Source excerpt =
** start **

Re: [RFC] tools/memory-model: Rule out OOTA

From: Jonas Oberhauser
Date: Sun Jan 12 2025 - 10:57:46 EST



Am 1/11/2025 um 10:19 PM schrieb Alan Stern:
On Sat, Jan 11, 2025 at 01:46:21PM +0100, Jonas Oberhauser wrote:
>>
This is under my assumption that if we had let's say gcc's "semantic
dependencies" or an under-approximation of it (by that I mean allow less
things to be dependent than gcc can see), that these cases would be
resolved, in the sense that gcc can not undermine [R & Marked] ; gcc-dep
where gcc-dep is the dependencies detected by gcc.

That seems circular. Basically, you're saying the gcc will not break
any dependencies that gcc classifies as not-breakable!

Maybe my formulation is not exactly what I meant to express.
I am thinking of examples like this,

r1 = READ_ONCE(*x);
*b = r1;

~~>

r1 = READ_ONCE(*x);
if (*b != r1) {
*b = r1;
}

Here there is clearly a dependency to a store, but gcc might turn it into an independent load (in case *b == r1).

Just because gcc admits that there is a dependency, does not necessarily mean that it will not still undermine the ordering "bestowed upon" that dependency by a memory model in some creative way.

The cases that I could think of all still worked for very specific architecture-specific reasons (e.g., x86 has CMOV but all loads provide acquire-ordering, and arm does not have flag-conditional str, etc.)

Or perhaps there is no dependency in case *b == r1. I am not sure.

Another thought that pops up here is that when I last worked on formalizing dependencies, I could not define dependencies as being between one load and one store, a dependency might be between a set of loads and one store. I would have to look up the exact reason, but I think it was because sometimes you need to change more than one value to influence the result, e.g., a && b where both a and b are 0 - just changing one will not make a difference.

All of these complications make me wonder whether even a relational notion of semantic dependency is good enough.

Alan Stern:
Perhaps so. LKMM does include other features which the compiler can
defeat if the programmer isn't sufficiently careful.

How many of these are due to herd7's limitations vs. in the cat file?

Important limitations are present in both.

I am genuinely asking. Do we have a list of the limitations?
Maybe it would be good to collect it in the "A WARNING" section of
explanation.txt if it doesn't exist elsewhere.

There are a few listed already at various spots in explanation.txt --
search for "undermine". And yes, many or most of these limitations do
arise from LKMM's failure to recognize when a dependency isn't semantic.
Maybe some are also related to undefined behavior, which LKMM is not
aware of.

Thanks. Another point mentioned in that document is the total order of po, whereas C has a more relaxed notion of sequenced-before; this could even affect volatile accesses, e.g. in f(READ_ONCE(*a), g()). where g() calls an rmb and then READ_ONCE(*b), and it is not clear whether there should be a ppo from reading *a to *b in some executions or not.

** end **

Resume the mailing-list thread on ruling out OOTA in the kernel memory model, picking up right after its final sentence.

Entries shown =
** start **

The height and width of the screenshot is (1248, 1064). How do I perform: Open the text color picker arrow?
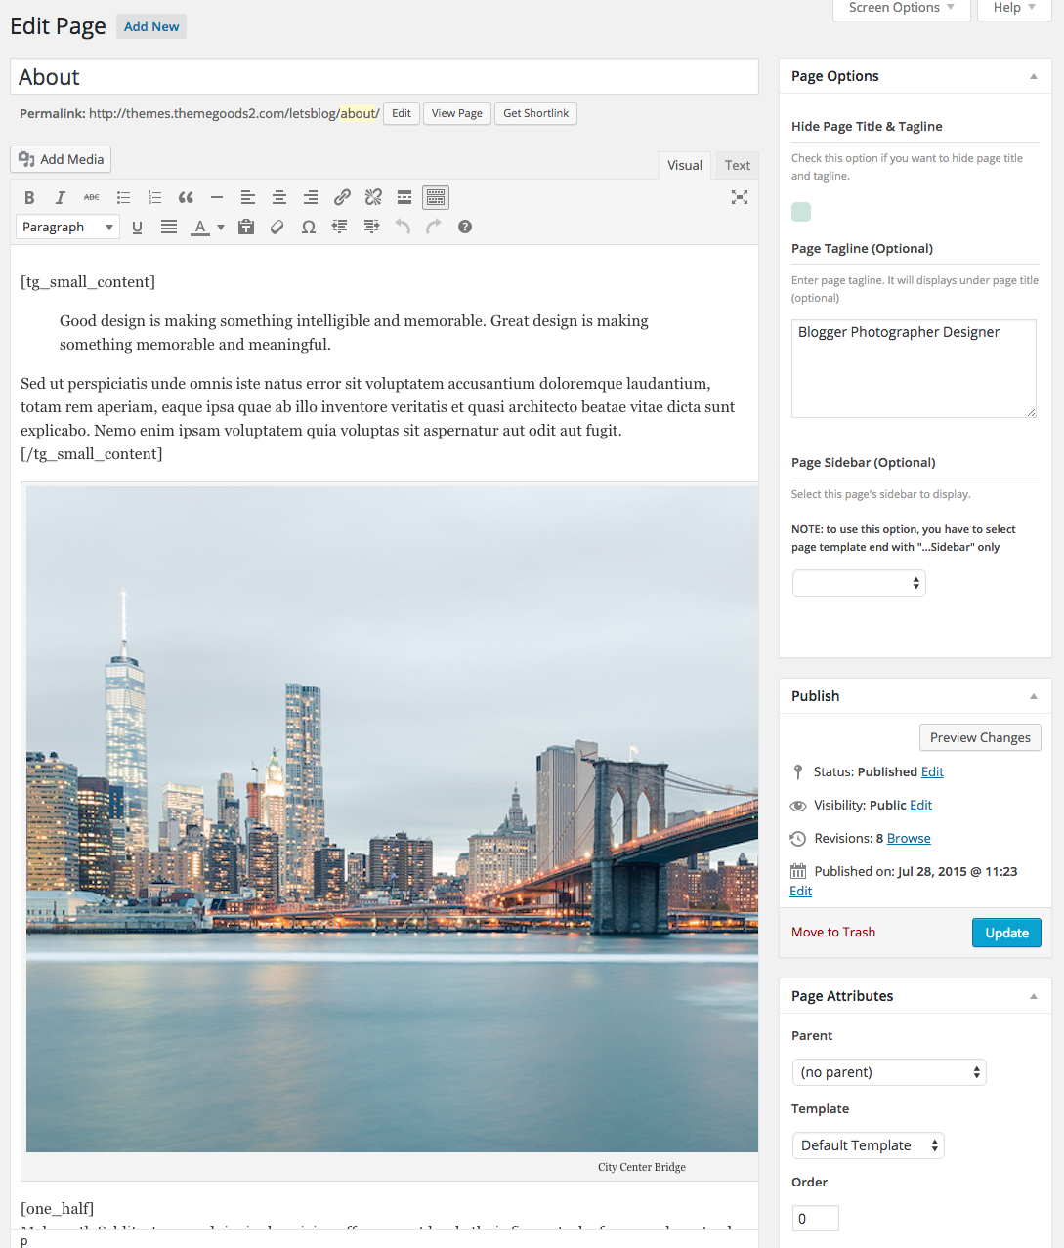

** end **
** start **

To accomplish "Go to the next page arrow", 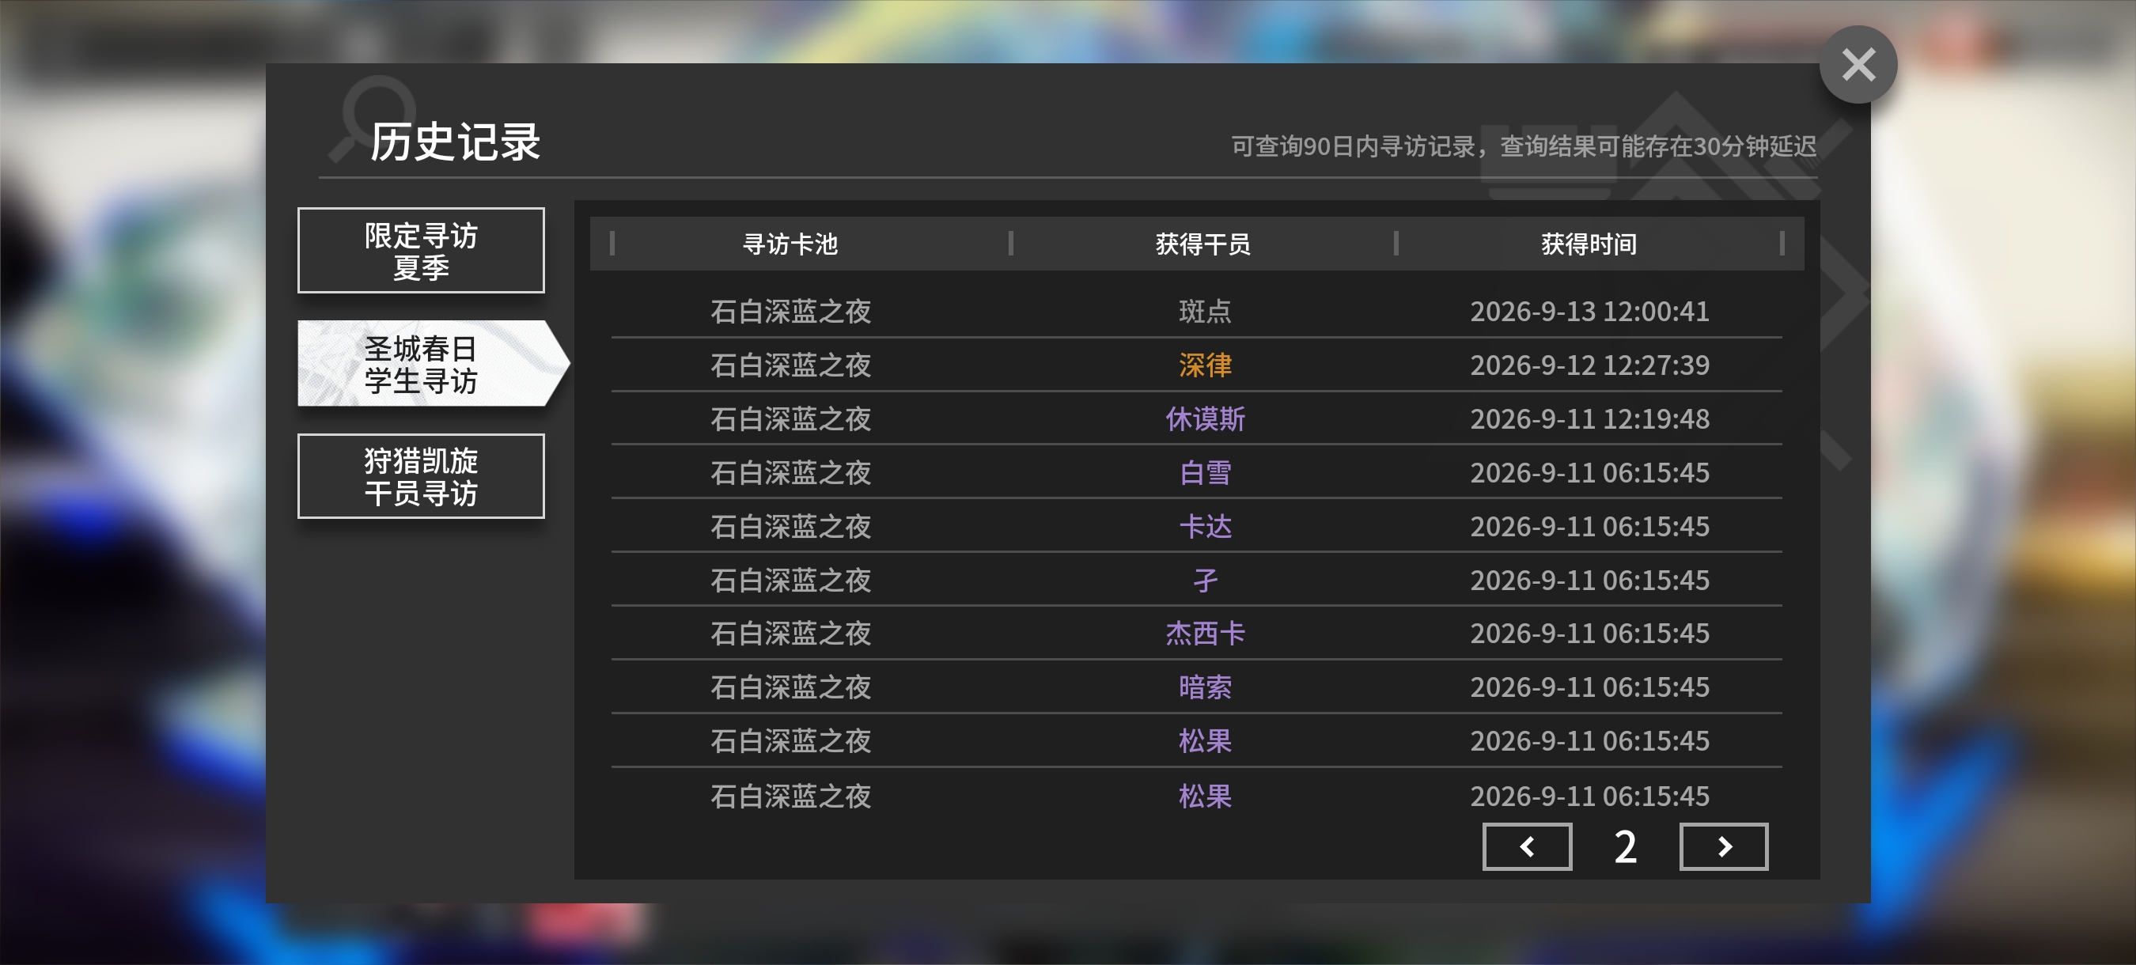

** end **

Answer to this problem =
There is one other weakness I know of, however -- something totally
different. It's an instance in which the formal model in the .cat file
fails to capture the intent of the informal operational model.

As I recall, it goes like this: The operational model asserts that an
A-cumulative fence (like a release fence) on a CPU ensures ordering for
all stores that propagate to that CPU before the fence is executed. But
the .cat code says only that this ordering applies to stores which the
CPU reads from before the fence is executed. I believe you can make up
litmus tests where you can prove that a store must have propagated to
the CPU before an A-cumulative fence occurs, even though the CPU doesn't
read from that store; for such examples the LKMM may accept executions
that shouldn't be allowed.

There may even be an instance of this somewhere in the various litmus
test archives; I don't remember.


Ah, I think you explained this case to me before. It is the one where prop & int covers some but not all cases, right? (compared to the cat PowerPC model, which does not even have prop & int)

For now I am mostly worried about cases where LKMM promises too much, rather than too little. The latter case arises naturally as a trade-off between complexity of the model, algorithmic complexity, and what guarantees are actually needed from the model by real code.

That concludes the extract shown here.